Kişisel Blog
Su Stresi Su Kıtlığına Dönüşürken: Dünya Nüfusunun Dörtte Biri İçme Suyuna Ulaşamıyor

Su Stresi Su Kıtlığına Dönüşürken: Dünya Nüfusunun Dörtte Biri İçme Suyuna Ulaşamıyor

Geçtiğimiz günlerde Dünya Sağlık Örgütü’nün su kaynakları ile ilgili bir araştırması çıktı karşıma. Dünya Su Haftası kapsamında yakın zamanda hazırlanan rapordaki veriler oldukça dikkat çekici. Aslında rapordaki en kritik veri şu: Dünya genelinde her 4 kişiden 1’i güvenli içme suyuna erişemiyor. Dünya nüfusunun yaklaşık 8.2 milyar olduğunu göz önünde bulundurursak da bu demek oluyor ki 2.1 milyar insan için içme suyuna ulaşmak ciddi bir sorun teşkil ediyor.

Gezegenimizdeki suyun yaklaşık %97’sinin okyanuslarda, geri kalanının ise buzullar, nehirler, göller ve su buharı şeklinde atmosferde olduğu biliniyor. Toplam suyun yalnızca %2,5’i tatlı su kaynağı yani içme suyu. Zaman zaman dile getirdiğim içme suyuna erişim problemi, farkındalığı yüksek olan herkesçe bilinse de raporda yer alan bazı ek veriler ışığında sorunun daha da büyüyeceğini söyleyebiliriz. Rapora göre dünyada 3,4 milyar insan güvenli sanitasyon sistemlerinden yoksunken kırsal bölgelerde güvenli içme suyuna erişim uzun yıllardır yürütülen çalışmalar sonucunda ancak %60’a ulaşabilmiş durumda.

Önlemler alınmadığı takdirde, su sorununun geleceği bugünkünden daha iyiye gitmeyecek gibi görünüyor. Günümüzde 4 milyar insan yani insan nüfusunun yarısı yılda en az bir ay süresince su kıtlığı yaşıyor. 2030 yılına gelindiğinde 700 milyon insanın su kıtlığı nedeniyle mevcut yaşam alanını terk edeceği, 2040 yılına gelindiğinde ise her 4 çocuktan 1’inin aşırı su stresi olan bölgelerde yaşayacağı öngörülüyor.

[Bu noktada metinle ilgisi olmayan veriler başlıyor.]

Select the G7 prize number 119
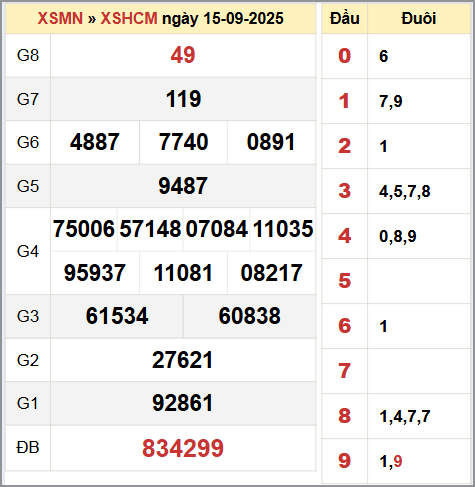This screenshot has width=475, height=487. coord(183,99)
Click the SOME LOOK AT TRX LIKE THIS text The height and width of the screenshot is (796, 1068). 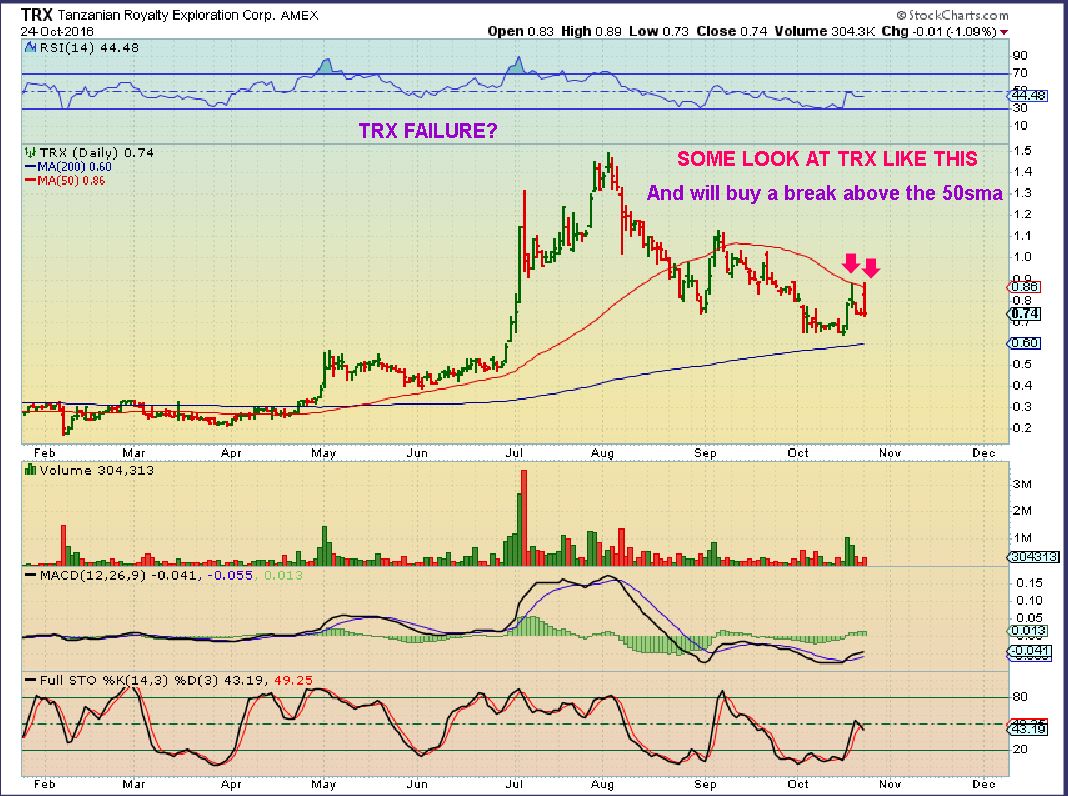(x=827, y=159)
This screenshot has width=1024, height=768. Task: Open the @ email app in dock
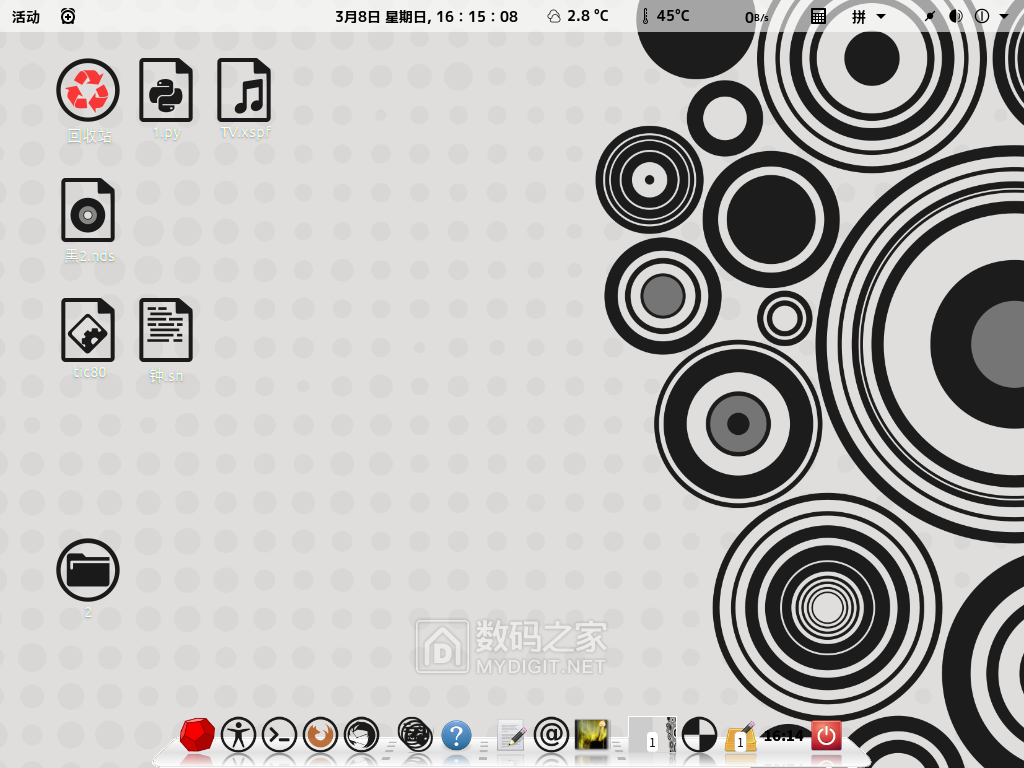pyautogui.click(x=551, y=735)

Bu noktada birkaç kavramın üzerinden geçmekte fayda var. Su stresi, bir yıl içinde kişi başına düşen kullanılabilir tatlı su miktarının 1000-1700 m3 arasında olmasını; su kıtlığı ise bu miktarın 1000 m3’ten az olmasını ifade ediyor. 1700 m3 üstü ise su zenginliği anlamına geliyor. Bu değerler ışığında şimdi de ülkemizin durumuna göz atalım.

Su Zengini Bir Ülke Olmanın Uzağındayız

Günümüzde Türkiye’de kişi başına düşen tatlı su miktarı 1500 m³’ civarında. Yani sanılanın aksine ülkemiz su zengini bir ülke değil, su sıkıntısı çeken bir ülke konumunda. Üstelik 2030 yılında bu miktarın 1200 m³’e, 2050 yılında ise 1069 m³’e düşmesi bekleniyor. Bu da kısa vadede ülkemizin su kıtlığı yaşama riskiyle karşı karşıya olduğu anlamına geliyor.

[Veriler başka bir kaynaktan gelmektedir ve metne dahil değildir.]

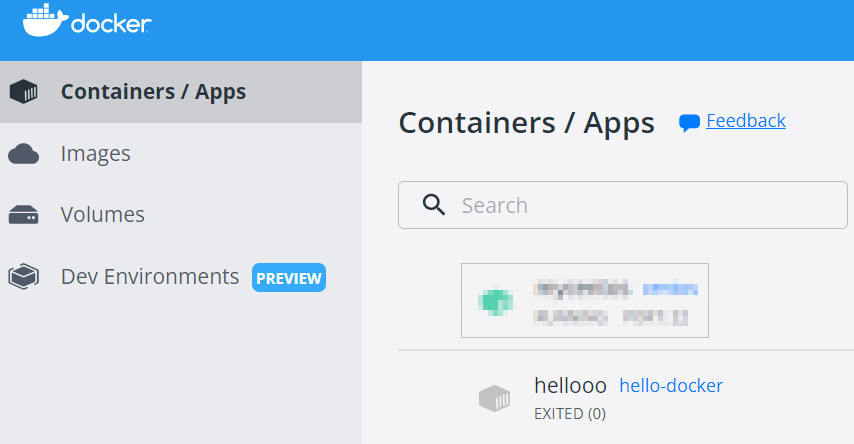Click the EXITED (0) status text
The image size is (854, 444).
(570, 413)
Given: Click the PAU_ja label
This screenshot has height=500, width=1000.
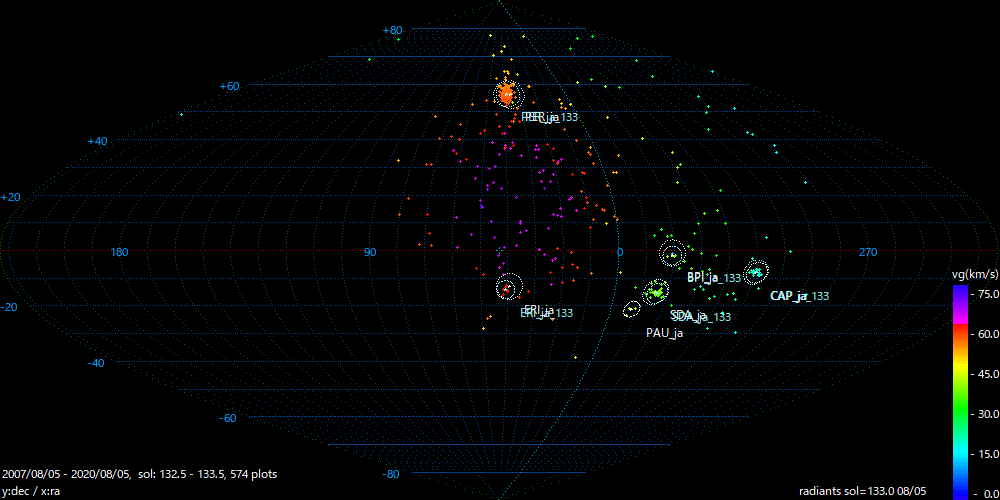Looking at the screenshot, I should click(x=664, y=333).
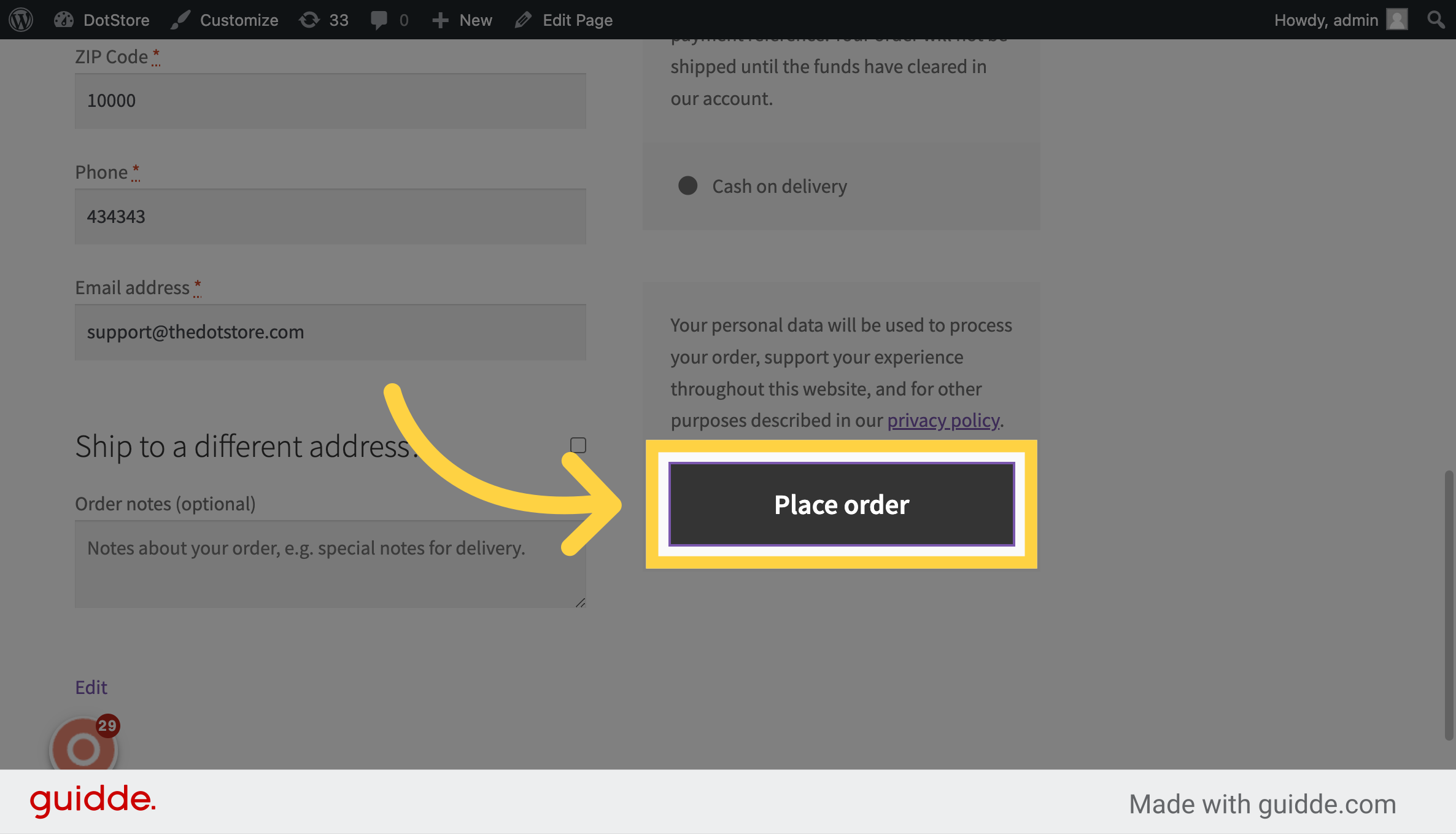The image size is (1456, 834).
Task: Click the Place order button
Action: pos(841,504)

Temiz su kaynaklarına sahip olmamak, tüm yaşamı doğrudan etkiliyor. Günlük içme suyunun ötesinde, tarım ve hayvancılık, sağlık ve enerji üretimi gibi sektörler de suya bağımlı. Tarım ve hayvancılığın su sıkıntısı yaşaması, kısa sürede gıda krizine yol açarken; sağlık ve enerji sektörlerinde suyun eksikliği, hijyen sorunları nedeniyle salgın riskini artırıyor ve enerji tesislerinin kapasitesinin düşmesiyle üretimde aksamalara sebep oluyor.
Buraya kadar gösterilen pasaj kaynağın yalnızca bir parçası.